Cast: Bill Skarsgard, Jeremy Ray Taylor, Finn Wolfhard, Jack Dylan Grazer and Chosen Jacobs Director: Andy Muschietti Rating: 8/10
It is a horror film about a terrifying clown, who lives off children and surfaces in an otherwise normal small town, every twenty-seven years (for it). Pennywise the Dancing Clown has special abilities which help him in his pursuits, here – he can morph into a child’s biggest fear. It is the late eighties and there’s a group of young societal misfits called ‘The Losers Club’ – a fat new kid, who likes to read and research a lot, a foul-taking best friend of the brother of a Pennywise victim (George), a homeschooled orphan, and a sickly boy, are amongst the children on the run from Pennywise’s terrors. All this unravels after Pennywise drags George to a sewer, on a very rainy day – George is never seen in town after that incident. I liked that the movie wraps up with the children promising to hunt down Pennywise for good in the end (if he was to return) and there are no ramblings, which fall off the main plot of the film – the scary relationship that Pennywise shares with young children; given that the scary clown appears a little over every two decades or so, it was very interesting to have a new story bring to surface, what that scary experience of being hunted by a clown feels like for some (new) children. It is a must-watch for lovers of classic horror because it’s a new kind of scary experience – a clown (these days) instead of just entertaining in a silly avatar, also hunts terrifyingly mercilessly.

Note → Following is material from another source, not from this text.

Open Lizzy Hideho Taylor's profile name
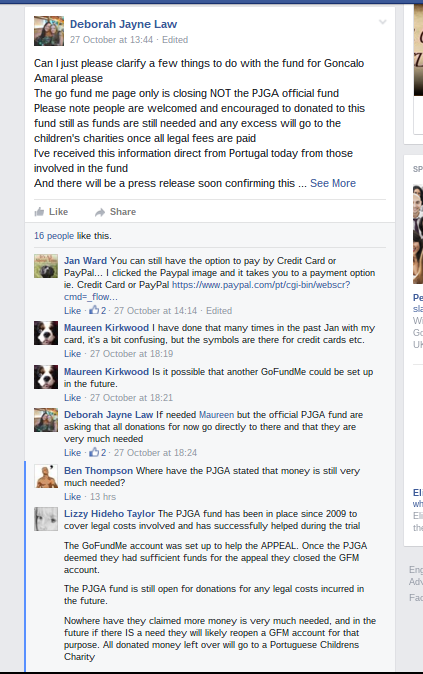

A documentary exploring the life and times of the legendary accessories designer Manolo Blahnik, dotted with quotes from the people who knew him best? It sounds like a novel idea (on paper). And that is just what I liked about this movie – that it focuses on being an informative documentary on the Spanish fashion designer, and nothing else. The storytelling centers on getting the opportunity to learn more about who exactly is, Manolo. Some interesting tidbits about Manolo included in the fold: his first shop was in London (during the ’60s), Manolo’s very personally involved with the renowned creativity displayed in his brand’s handcrafted shoes, which are manufactured in his factories in Italy, and a remarkable story – Manolo’s journey to the top, impressively began with the crafting of shoes from chocolate wrappers in Canary Islands, for lizards. The film manages to caricature Manolo as a humane person, someone who’s quite uncommon, and it really helps to connect with him for that, which makes learning about the fashion designer, all the more interesting and worthwhile.
Cast: Sveva Alviti, Alessandro Borghi and Niels Schneider Director: Lisa Azuelos Rating: 3/5
Dalida can only be two things: portraiture and a tragedy. The French biographical film is about a talented musician, Dalida (Sveva Alviti), with a troubled romantic life – three of her romantic liaisons had committed suicide. Dalida always thought it was important how people view her – she started her career after getting discovered by a Parisian radio programmer, who she had such a romantic equation with that he eventually left his wife for her. Dalida indulges in many romances but perhaps the one that meant the most to her was this one which began in Paris. Dalida eventually commits suicide in 1987 – the film is an insightful and pretty comprehensive take on the life of this Italian music artist, who was born in Egypt. Although, the film focuses on Dalida’s romances more than her musical journey, it still utilizes the film frames in a thoroughly entertaining manner.